For the six months ended June 30, 2009, Anadys reported a net loss of $15.3 million, compared to $14.5 million for the same period last year. Basic and diluted net loss per common share was $0.51 for the six months ended June 30, 2009 and 2008.

Operational Highlights

• Closed Registered Direct Financing. In early June, Anadys closed a "registered direct" offering through the sale of units to institutional investors, with each unit consisting of one share of common stock and a warrant to purchase 0.35 of a share of common stock. $17.5 million in gross proceeds were raised, with net proceeds of approximately $16.0 million, after deducting placement agent fees and estimated offering expenses. Proceeds from the transaction are being used to further the development of ANA598, as well as for other general corporate purposes.
• Future Operations to Focus on Development of ANA598. In June, Anadys initiated a strategic restructuring to focus its operations on the continued development of ANA598, in particular a Phase II study in combination with pegylated interferon-alpha and ribavirin. The restructuring included a reduction in Anadys' workforce expected to generate annual savings of $4 to $5 million, while retaining the clinical development infrastructure required to conduct the Phase II study of ANA598, key capabilities directed toward pharmaceutical development and next generation non-nucleosides, and a streamlined administrative staff. Also included in the restructuring is an expected reduction in annual facility expense of approximately $1.8M associated with our completed move to a smaller facility.
  

Development Program Highlights

ANA598

ANA598 is the Company's non-nucleoside HCV polymerase inhibitor.

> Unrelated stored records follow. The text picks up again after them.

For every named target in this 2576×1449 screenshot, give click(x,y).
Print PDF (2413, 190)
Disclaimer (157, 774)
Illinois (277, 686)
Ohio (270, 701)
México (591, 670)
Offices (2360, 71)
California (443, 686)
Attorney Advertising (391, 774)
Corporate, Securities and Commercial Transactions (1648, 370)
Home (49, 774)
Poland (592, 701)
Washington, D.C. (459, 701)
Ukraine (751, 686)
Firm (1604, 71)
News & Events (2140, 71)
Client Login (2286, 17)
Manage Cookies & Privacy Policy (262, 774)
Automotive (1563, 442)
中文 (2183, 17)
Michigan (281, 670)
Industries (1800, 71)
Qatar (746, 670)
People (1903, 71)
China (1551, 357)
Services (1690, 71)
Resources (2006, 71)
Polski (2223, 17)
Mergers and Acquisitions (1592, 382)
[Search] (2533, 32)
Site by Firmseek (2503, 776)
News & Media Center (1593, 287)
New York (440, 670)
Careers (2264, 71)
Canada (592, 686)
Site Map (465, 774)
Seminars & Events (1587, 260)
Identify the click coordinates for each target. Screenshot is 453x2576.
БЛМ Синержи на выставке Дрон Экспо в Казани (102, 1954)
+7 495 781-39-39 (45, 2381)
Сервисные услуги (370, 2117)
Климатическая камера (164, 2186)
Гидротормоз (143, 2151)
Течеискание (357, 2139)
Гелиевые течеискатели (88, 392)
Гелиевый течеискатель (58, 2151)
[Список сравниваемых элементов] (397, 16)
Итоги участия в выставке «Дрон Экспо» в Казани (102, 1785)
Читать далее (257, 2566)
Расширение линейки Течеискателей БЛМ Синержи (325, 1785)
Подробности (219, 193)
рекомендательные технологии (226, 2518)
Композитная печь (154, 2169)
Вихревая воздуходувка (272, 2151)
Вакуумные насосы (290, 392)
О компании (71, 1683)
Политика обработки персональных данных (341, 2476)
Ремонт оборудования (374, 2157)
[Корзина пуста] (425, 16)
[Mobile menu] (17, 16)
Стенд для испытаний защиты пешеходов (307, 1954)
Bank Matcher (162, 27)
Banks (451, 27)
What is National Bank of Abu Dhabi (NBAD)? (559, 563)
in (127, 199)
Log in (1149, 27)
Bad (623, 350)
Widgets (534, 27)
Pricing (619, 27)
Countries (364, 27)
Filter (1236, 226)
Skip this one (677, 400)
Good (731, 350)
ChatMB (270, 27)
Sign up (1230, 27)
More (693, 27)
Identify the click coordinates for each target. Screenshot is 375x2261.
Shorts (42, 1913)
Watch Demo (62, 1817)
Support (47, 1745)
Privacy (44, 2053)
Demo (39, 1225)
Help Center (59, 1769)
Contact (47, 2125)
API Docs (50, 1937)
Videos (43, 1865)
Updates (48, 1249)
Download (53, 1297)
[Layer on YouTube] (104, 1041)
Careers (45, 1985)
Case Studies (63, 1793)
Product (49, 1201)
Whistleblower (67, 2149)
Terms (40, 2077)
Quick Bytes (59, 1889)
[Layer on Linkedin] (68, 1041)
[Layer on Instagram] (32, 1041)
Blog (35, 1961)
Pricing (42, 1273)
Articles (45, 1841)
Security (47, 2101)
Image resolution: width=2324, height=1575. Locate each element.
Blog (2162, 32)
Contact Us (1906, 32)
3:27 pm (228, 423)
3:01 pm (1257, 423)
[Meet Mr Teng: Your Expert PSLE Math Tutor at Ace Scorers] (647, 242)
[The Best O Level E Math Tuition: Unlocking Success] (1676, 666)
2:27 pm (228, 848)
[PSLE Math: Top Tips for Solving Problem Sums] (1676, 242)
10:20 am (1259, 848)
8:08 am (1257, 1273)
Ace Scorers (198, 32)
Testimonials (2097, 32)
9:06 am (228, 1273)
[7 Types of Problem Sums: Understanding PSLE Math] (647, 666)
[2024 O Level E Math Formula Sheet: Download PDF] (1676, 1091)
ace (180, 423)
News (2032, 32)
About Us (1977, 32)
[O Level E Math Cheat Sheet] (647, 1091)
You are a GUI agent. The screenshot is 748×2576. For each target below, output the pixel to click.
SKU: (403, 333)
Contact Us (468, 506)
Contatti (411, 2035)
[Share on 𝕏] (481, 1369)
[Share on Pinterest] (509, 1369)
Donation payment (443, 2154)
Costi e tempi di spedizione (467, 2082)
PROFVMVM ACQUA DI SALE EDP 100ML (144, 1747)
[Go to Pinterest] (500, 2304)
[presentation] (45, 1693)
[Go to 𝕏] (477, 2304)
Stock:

• Finalization of ANA598 Phase II Protocol. Anadys has finalized its protocol and received FDA clearance for the Phase II study of ANA598 in combination with pegylated interferon-alpha and ribavirin for the treatment of chronic hepatitis C. In the Phase II study, naive genotype 1 patients will receive ANA598 or placebo in combination with Pegasys(R) (peginterferon alfa-2a) and Copegus(R) (ribavirin, USP) (a current standard of care, or SOC) for 12 weeks at dose levels of 200 mg or 400 mg twice daily (bid), each with a loading dose of 800 mg bid on day one. After week 12, patients will continue to receive SOC alone.